O ano de 2016 foi crítico. Passei por uma cirurgia vascular e entrei em depressão. Um psiquiatra me receitou antidepressivos. Mas como eu poderia entrar no ar apática e anestesiada? Eu fazia a maioria das entradas de improviso, não poderia estar “grogue” no ar. O médico me disse então que eu teria de produzir serotonina de alguma maneira. Sabe o que fiz? Passei a subir as escadas do meu prédio para auxiliar na produção desse neurotransmissor, que ajuda a regular as funções cerebrais. Funcionou por um tempo, mas depois tive problemas gastrointestinais e passei a ter alergia a tudo. Em julho passado, minha carga horária foi aumentada, e o corpo reagiu com episódios de taquicardia, enjoos, crises nervosas, choro constante. Até o dia em que pifei: no ar, não lembrava o nome da capital do Paraná, meu estado de origem! Nas redes sociais, uma espectadora questionou o que estava acontecendo. Só aí um psiquiatra deu o diagnóstico: eu tinha a síndrome de burnout.

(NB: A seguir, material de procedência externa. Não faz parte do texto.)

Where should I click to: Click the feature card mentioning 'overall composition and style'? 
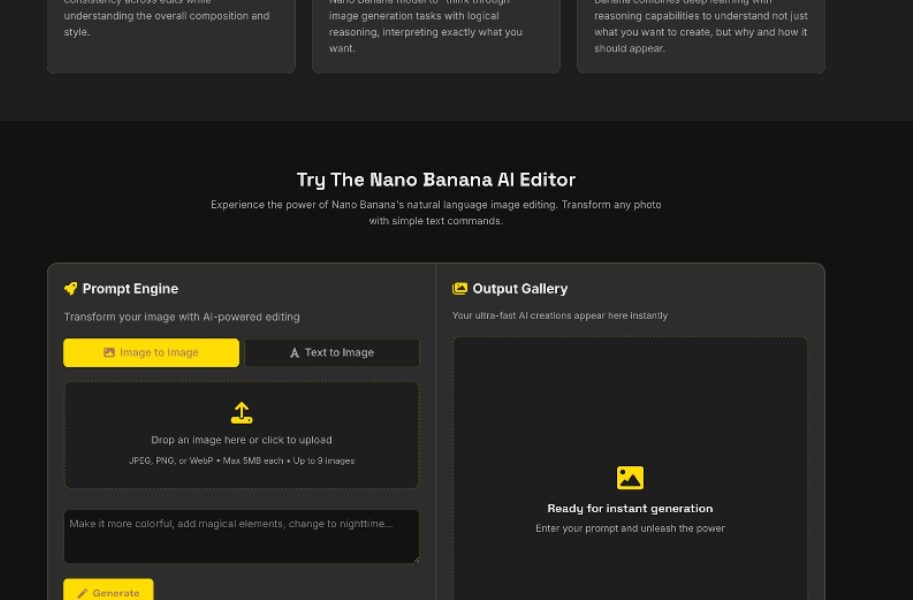tap(171, 32)
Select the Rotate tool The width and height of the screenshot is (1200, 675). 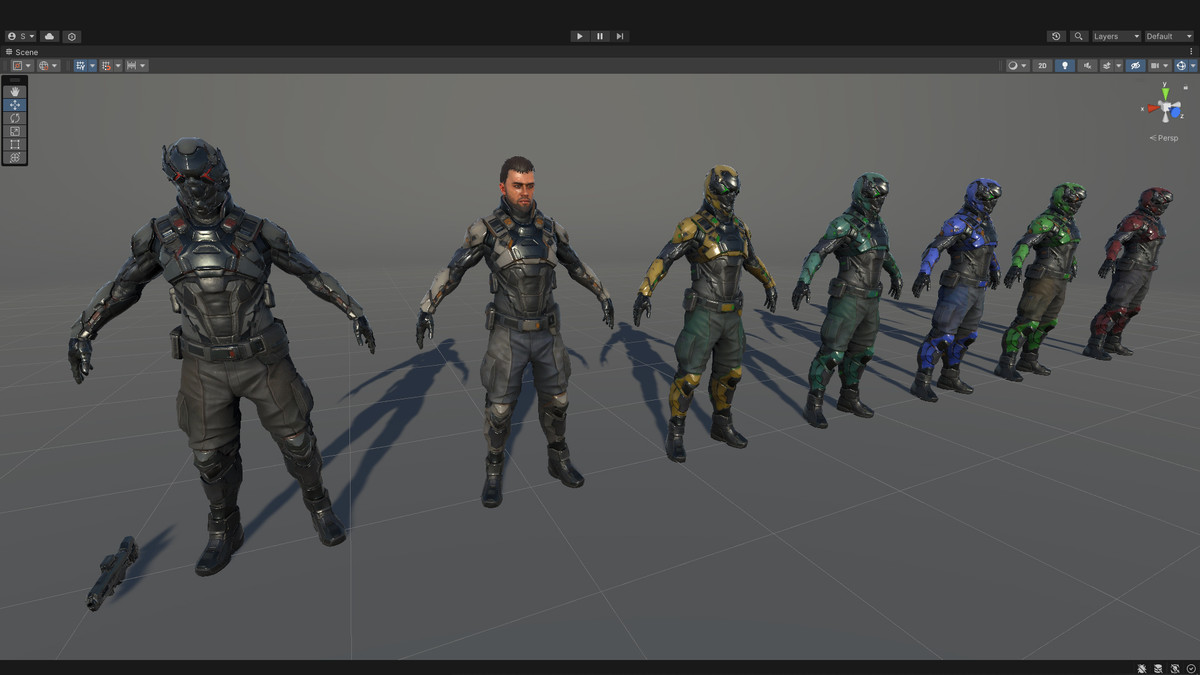pyautogui.click(x=14, y=118)
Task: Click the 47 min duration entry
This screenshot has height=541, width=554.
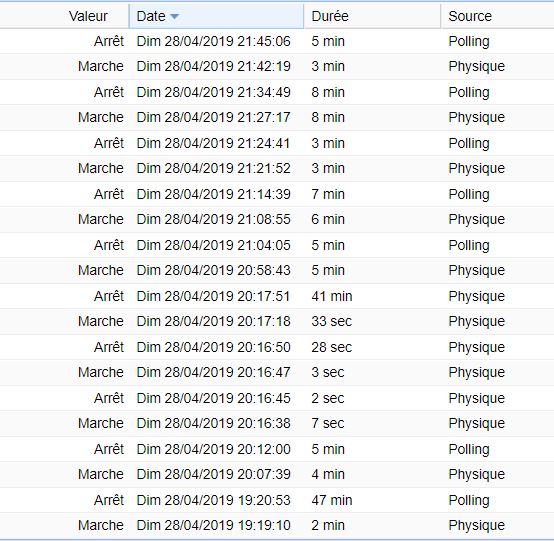Action: click(x=332, y=500)
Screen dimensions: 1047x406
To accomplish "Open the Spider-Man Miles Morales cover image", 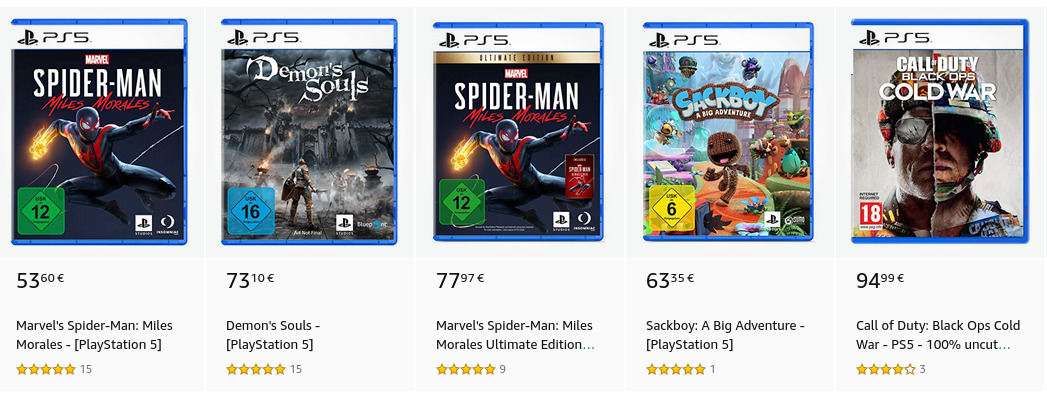I will pos(100,133).
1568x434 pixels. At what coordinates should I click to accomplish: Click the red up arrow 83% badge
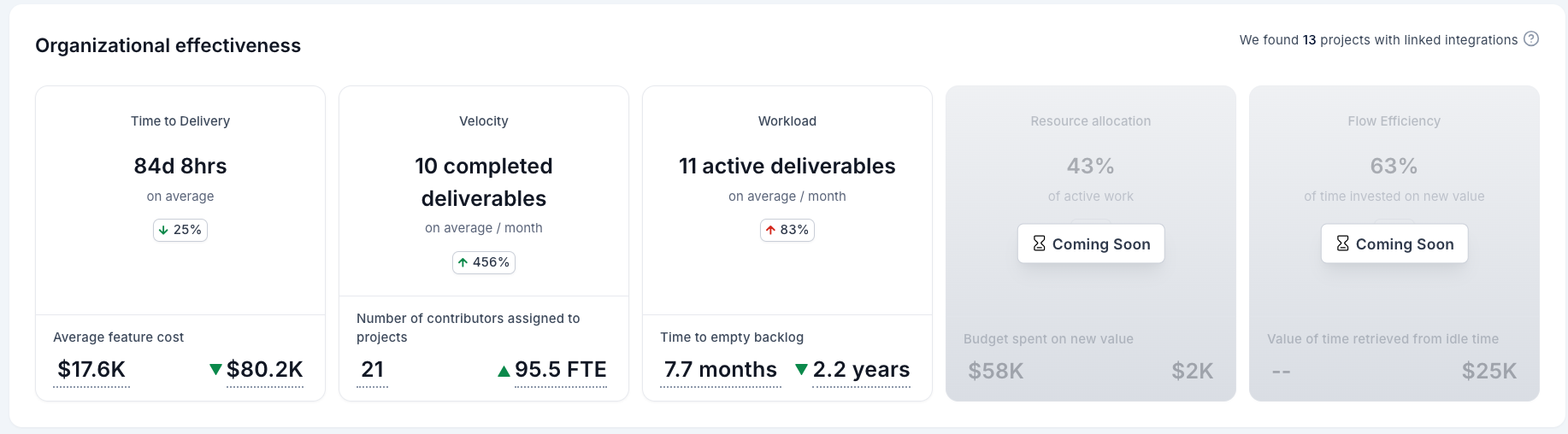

Burnout não é uma simples fadiga. A síndrome se caracteriza pelo esgotamento físico e psicológico frequente. É quando suas defesas acabam após muitas tentativas de adaptação ao ambiente profissional. Se você está cansado, dorme no fim de semana. Mas como lidar com o acúmulo de exaustão? Percebi que muita gente teve problemas semelhantes, ainda que descritos com nomes diferentes. O padre Fábio de Melo passou por crises de pânico. O jornalista Ricardo Boechat teve um apagão no ar. Estou hoje comprometida com a conscientização de uma doença varrida para debaixo do tapete. Sofri muita incompreensão. Entre um sintoma e outro, levava laudos para meus chefes pedindo só uma mudança de horário. Voltei de uma licença médica e fui dispensada. Uma doença assim não é bem-vista nas empresas. Algumas preferem até dizer que o funcionário quebrou o pé a confirmar a síndrome. Outras pessoas que trabalharam comigo passam pela mesma situação, mas sofrem caladas, com medo de retaliações. Felizmente, hoje estou bem. Continuo em tratamento com medicamentos e terapias, mas sou capaz de recomeçar. Em dezembro, o ministro de Ciência e Tecnologia, Marcos Pontes, me convidou para integrar a equipe de comunicação do ministério.

Desde 2017, realizei uma série de entrevistas para responder a um questionamento que as pessoas me faziam na rua. Elas queriam saber o que estava acontecendo com o tempo, por sentirem que ele estava passando mais rápido. Essas conversas, que publicarei em livro, ajudaram a entender meu problema: a gente continua dispondo do mesmo número de horas, mas precisa fazer cada vez mais coisas. As entrevistas foram um modo de o universo dizer: “Pera lá, fofinha, estou avisando há muito tempo que seu ritmo de vida não está adequado”. Se seu corpo está pedindo socorro, ouça-o.